“DILEXIT NOS”, “DILEXI TE” – ELE NOS AMOU, EU TE AMEI

10 novembro, 2025

Duas Cartas Encíclicas dirigidas pelo Papa Francisco e Papa Leão XIV a todos os bispos da Igreja Católica e também a todos os fiéis. Como tocam na questão do amor do Sagrado Coração de Jesus e aos pobres, esse ensinamento pontifício deve repercutir em toda a humanidade.

O Papa Francisco, em outubro de 2024, publicou a Encíclica falando do amor que se expressa no Sagrado Coração de Jesus com a declaração “Ele nos amou”. Um ano depois, o Papa Leão XIV assume como herança outra Encíclica deixada ainda inconclusa pelo Papa Francisco considerando-a como sua. Gesto lindo entre dois Papas! Expressão da mesma fé que move a Igreja.

As duas Encíclicas fazem uso do verbo latino “deligere” sendo traduzido pelo verbo “amar” em português. Chama-nos a atenção que há outro verbo mais comum na língua latina para se referir ao nosso “amar”, que é “amare”. Então, porque a Igreja, na pessoa dos dois papas, prefere falar de amor com o verbo “deligere” e não “amare”? São duas expressões diferentes de amar?

O amor que brota do coração de Jesus não é qualquer amor, que pode ser encontrado em qualquer pessoa e em qualquer momento de paixão ou admiração. A Encíclica do Papa Francisco aponta um caminho para a Igreja que é aprofundar o amor ainda mais que reformar as estruturas. O Sagrado Coração nos chama à reparação em “ações e palavras de amor” e não ao choro de autopiedade.

Com o mesmo verbo “deligere”, o Papa Francisco parece manifestar a conclusão do caminho de amar e o Papa Leão XIV agora completa o ensinamento para toda a Igreja, tendo por objetivo levar a todos os cristãos a perceber a forte ligação existente entre o amor de Cristo e o seu chamamento para o amor aos pobres, a fim de nos tornarmos mais próximos deles.

Ele ressalta em sua primeira Carta Encíclica que os cristãos, muitas vezes, se deixam levar por atitudes e ideologias enganadoras que conduzem ao desprezo ou à ridicularização do exercício da caridade como se fosse coisa de “comunistas”. E nos diz que é preciso retomar à leitura do Evangelho para não o substituir pela mentalidade mundana. É preciso retornar ao núcleo incandescente da missão da Igreja. Esquecer os pobres nos leva a sair da corrente viva da Igreja que brota da Evangelho. A opção pelos pobres não é marxismo e nem ideologia. É Evangelho vivo.

O Papa Leão afirma, de maneira bem direta, que está convencido “de que a opção preferencial pelos pobres gera uma renovação extraordinária tanto na Igreja como na sociedade”. Dificilmente, sem ouvir o clamor dos pobres, seremos capazes de nos libertar dos males da autorrefencialidade e do clericalismo.

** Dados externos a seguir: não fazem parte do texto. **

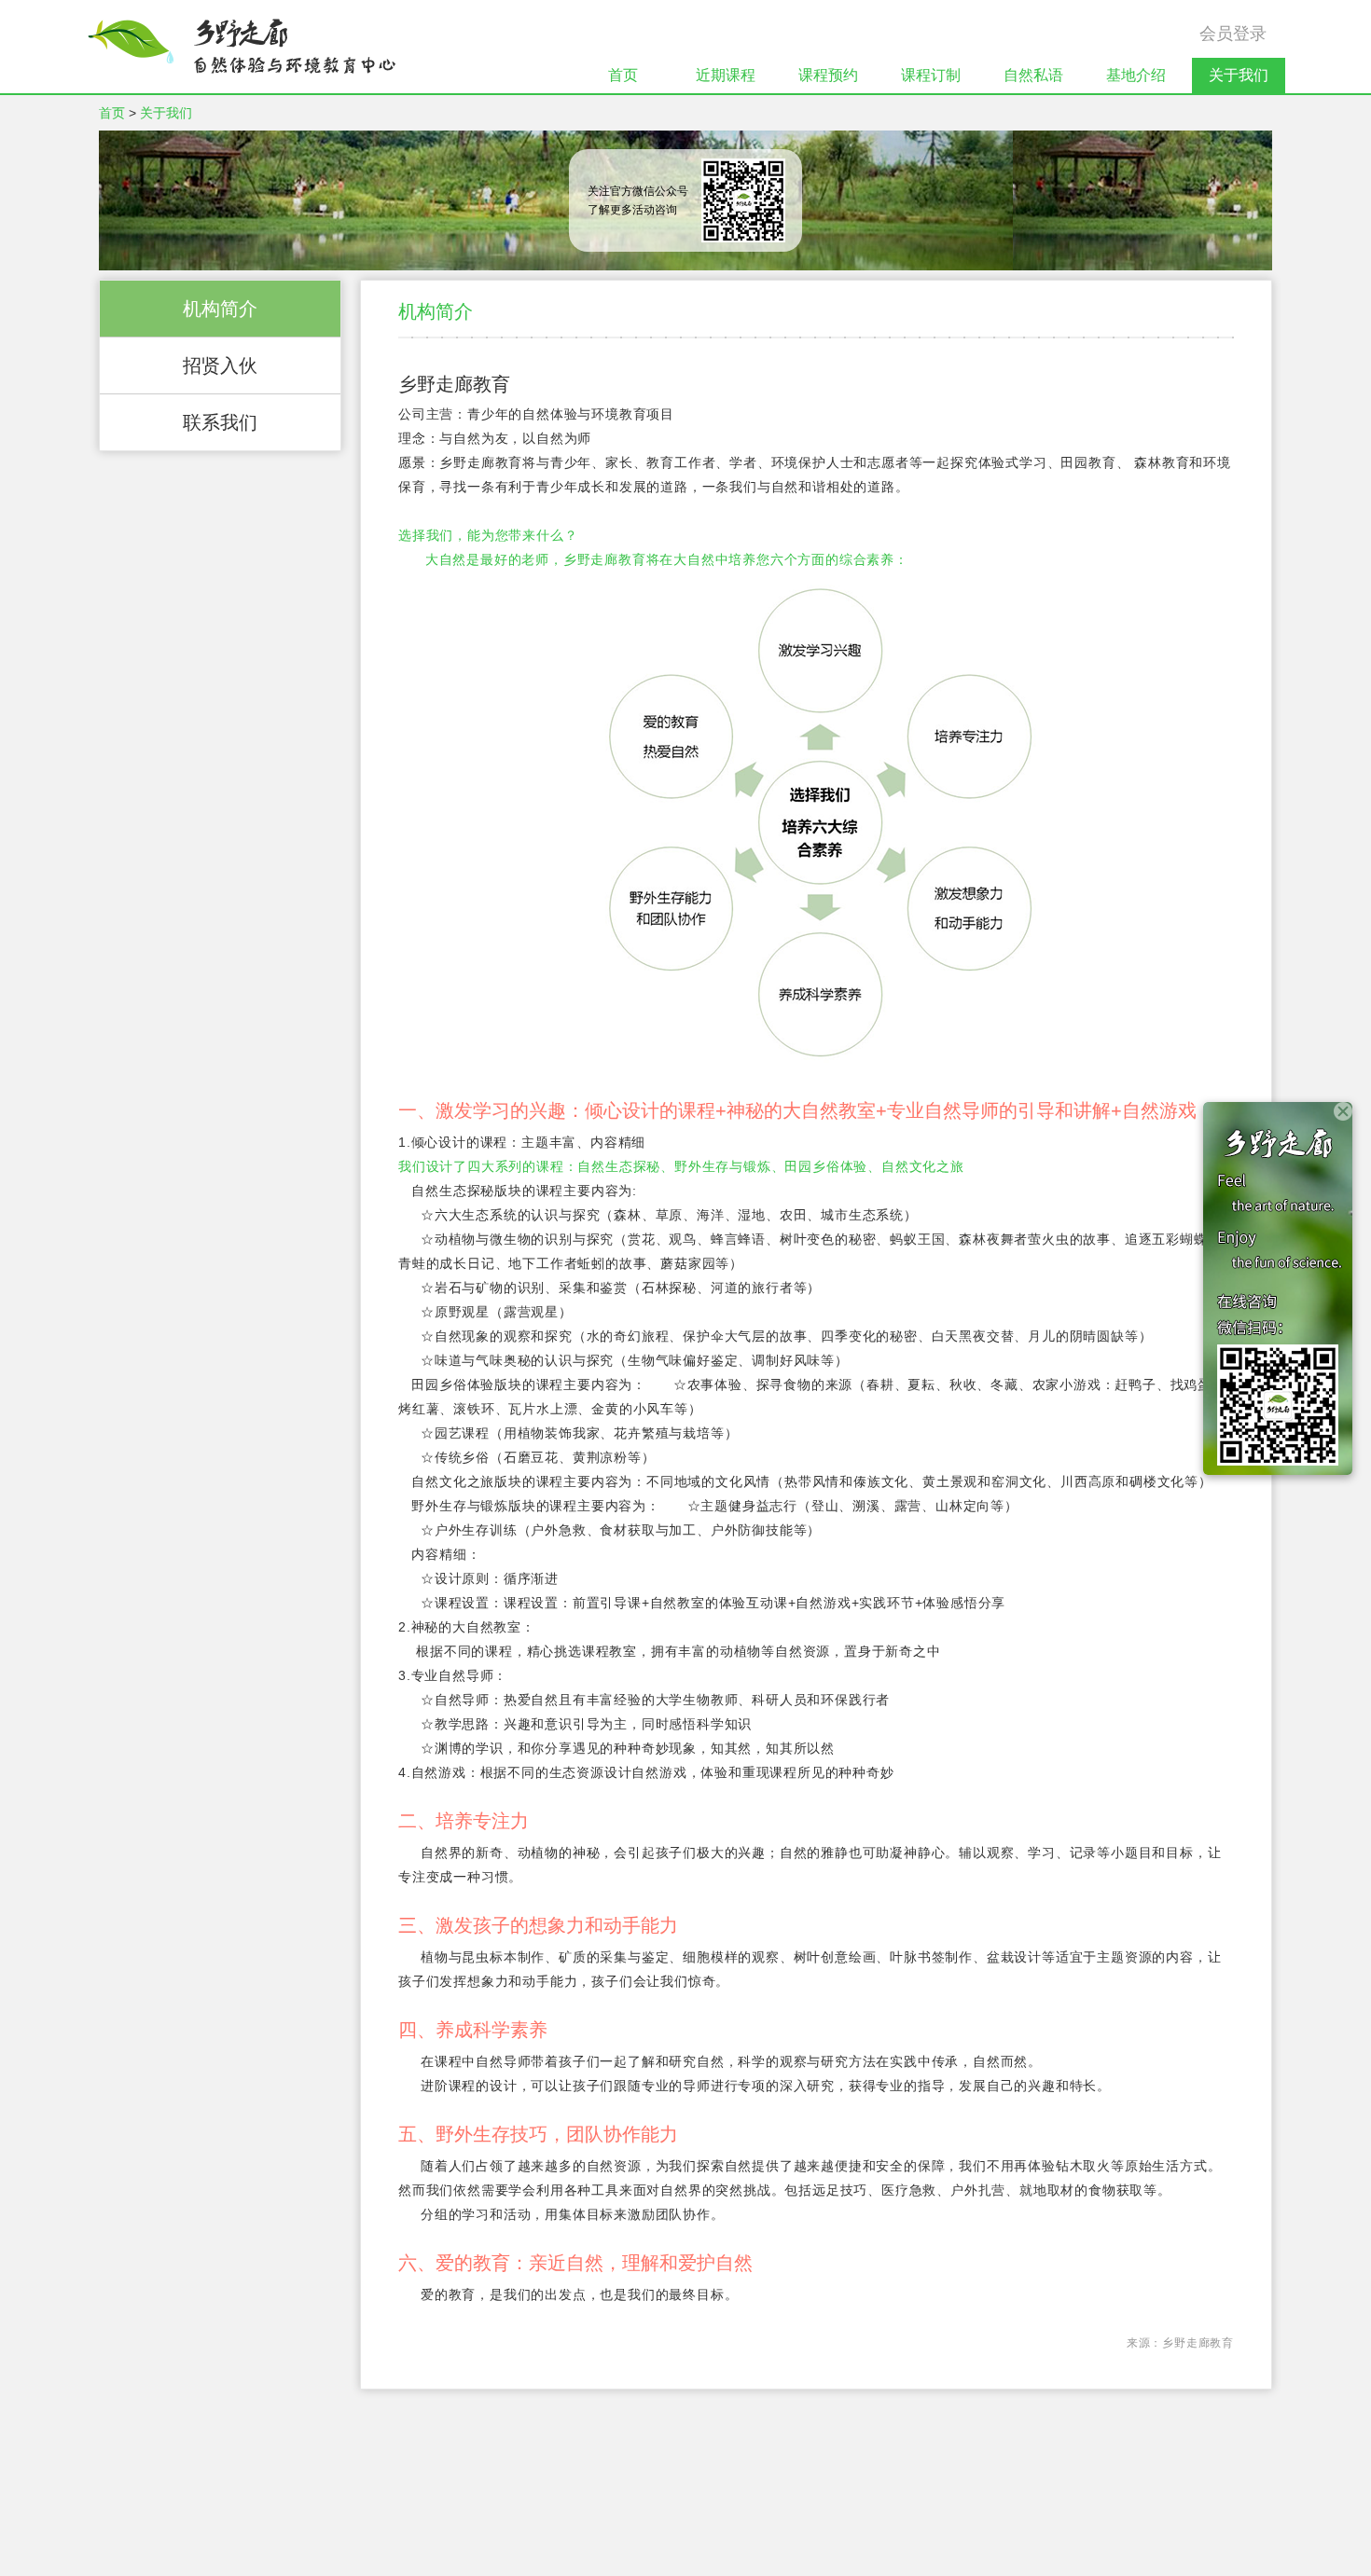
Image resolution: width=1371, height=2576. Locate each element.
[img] (241, 46)
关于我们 (1238, 75)
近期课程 (725, 75)
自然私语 (1033, 75)
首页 (623, 75)
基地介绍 (1136, 75)
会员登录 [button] (1233, 33)
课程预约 (828, 75)
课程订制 (931, 75)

O amor aos pobres e o amor do Sagrado Coração de Jesus são expressos como o mesmo verbo latino – deligere. Esse amor envolve uma escolha, uma alta consideração, profunda estima e apreço. É um amor muito mais profundo. Não é coisa emocional de momentos. O amor que Deus nos pede não é feito de momentos, de ações esporádicas. Ele nos envolve em nosso ser, nosso corpo, nossa alma e nosso espírito.

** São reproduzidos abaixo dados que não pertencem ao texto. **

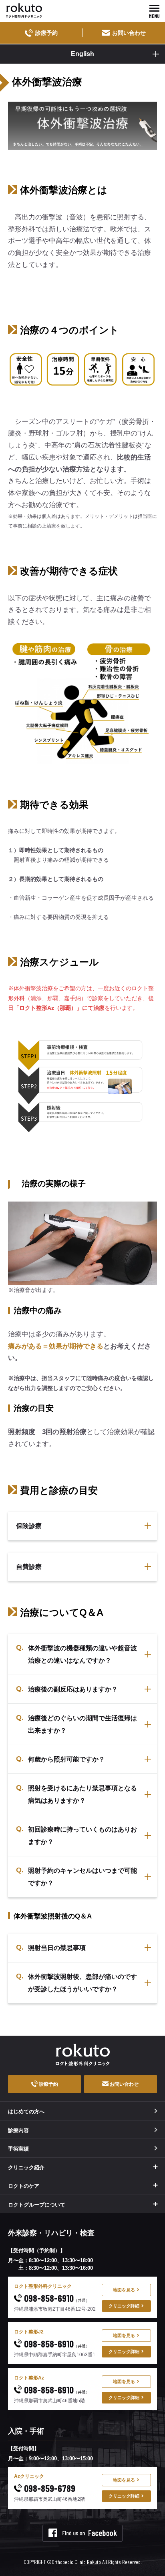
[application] (82, 1243)
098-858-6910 (56, 2298)
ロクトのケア (23, 2186)
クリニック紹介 (26, 2168)
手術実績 (18, 2149)
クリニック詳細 (124, 2305)
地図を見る (124, 2289)
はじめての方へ (26, 2112)
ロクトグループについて (36, 2205)
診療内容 (18, 2130)
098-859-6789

O mesmo verbo “deligere” está presente na palavra “diligente”. O que seria um amor diligente que nos coloca no mesmo movimento do amor do Sagrado Coração? É um amor que age com muito cuidado, muita dedicação. Nasce de um movimento de escolha consciente e se expressa como ação feita com esmero. Não é um amor que está presente numa esmola que se dá a um pedinte que encontramos na rua como se assim nos livrássemos de seu implorar. A caridade nasce e se expressa como amor diligente, que cuida, que escolhe com muita atenção.

A grande e urgente mensagem que as duas Encíclicas querem nos orientar na caminhada é: “Há um vínculo indissolúvel entre a nossa fé e os pobres”, conclui o Papa Leão. Onde estão os pobres em nossa ação pastoral? Onde estão os pobres em nossas grandes manifestações religiosas?